Reproduce the passage of the LSM-tree text from "1// memtable.h" up to and including "suit the LSM-tree.", word for word.

TEXT BLOCK
--- Start ---

Implementing an LSM-tree in C

March 15, 2024

Introduction

I first encountered LSM-trees (Log-Structured Merge-trees) while reading through Designing Data-Intensive Applications. The book described a rather simple approach to a key-value storage engine that utilized SSTables for disk storage and an in-memory tree structure to accompany it. This approach seemed like a fun project to attempt, but I wanted to do it in a language that I have been avoiding since graduating... C.

Please note that this is not a guide on how to implement an LSM-Tree. Rather, it's simply an overview of my implementation of one.

What is an LSM-Tree?

For a better overview of LSM-trees, I strongly recommend chapter 3 of Designing Data-Intensive Applications. However, I'll provide a brief overview here. LSM-trees are a storage system made of up various data-structures. There is an in-memory component, called a memtable, that stores a limited amount of key-value pairs, typically in a tree structure. When the memtable reaches a certain size (~4MB), its contents are written to the disk in the form of SSTables. SSTables (Sorted Strings Tables) are immutable files that store key value pairs in sorted order.

When reading from an LSM-tree, the search begins in the memtable. If the key is not found there, the search progresses to the SSTables, starting with the most recent SSTable and moving backwards chronologically.

Full LSM-trees implementations usually incorporate write-ahead logging to prevent losing memtable data on crashes, and use bloom filters to expedite SSTable read times. To keep my project manageable within a limited timeframe, I did not implement the write-ahead log or the bloom filter.

The Memtable

As described above, the memtable is used to store key value pairs in memory until a certain capacity threshold is met. Since it is the initial point of interaction with the storage system, it was the natural starting point for my implementation.

I've often seen these memtables described as self-balancing trees (red-black trees and AVL trees), but I have also come across examples of memtables being HashSkipLists. In my project, I opted for a tree-based approach, specifically a Binary Search Tree (BST). While a self-balancing tree would be a more ideal data-structure for this project, a simple BST allows for a far simpler and quicker memtree implementation.

BST Implementation

1// memtable.h
2typedef struct Node {
3  char *key;
4  char *value;
5  struct Node *left;
6  struct Node *right;
7} Node;

My Binary Search Tree implementation, while straightforward, required several specific adaptations to suit the LSM-tree.

Firstly, an LSM-tree typically utilizes a singular memtable, which, in this case, is a BST. By defining extern Node *memtableRoot; as a global pointer and ensuring that all related functions interact with the memtable through this pointer, we have fulfilled this requirement.

--- End ---

AVAILABLE DATA
--- Start ---

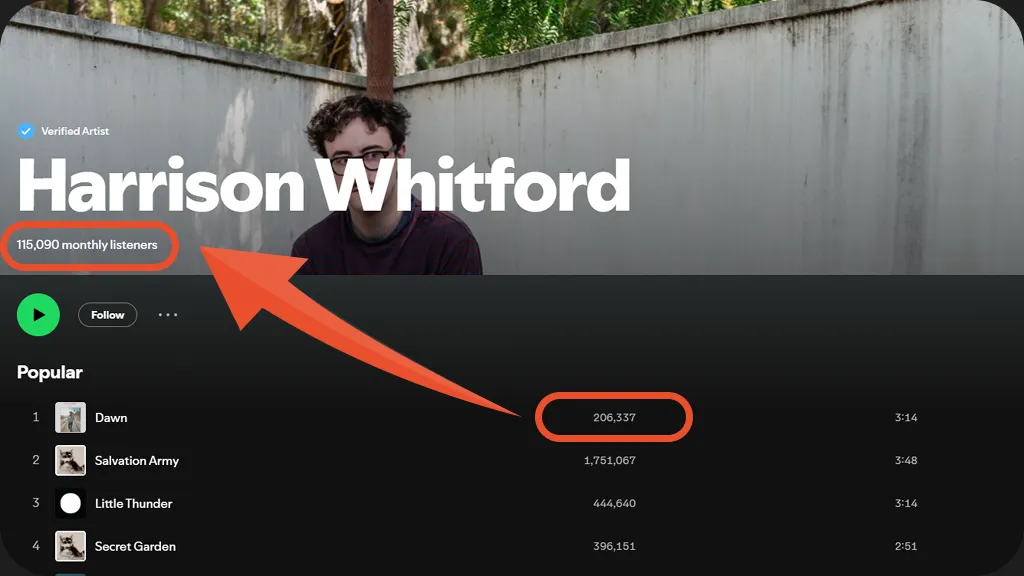
Task: Click the 115,090 monthly listeners text
Action: tap(87, 245)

--- End ---

COMPLETE RESPONSE
1// memtable.h
2typedef struct Node {
3  char *key;
4  char *value;
5  struct Node *left;
6  struct Node *right;
7} Node;

My Binary Search Tree implementation, while straightforward, required several specific adaptations to suit the LSM-tree.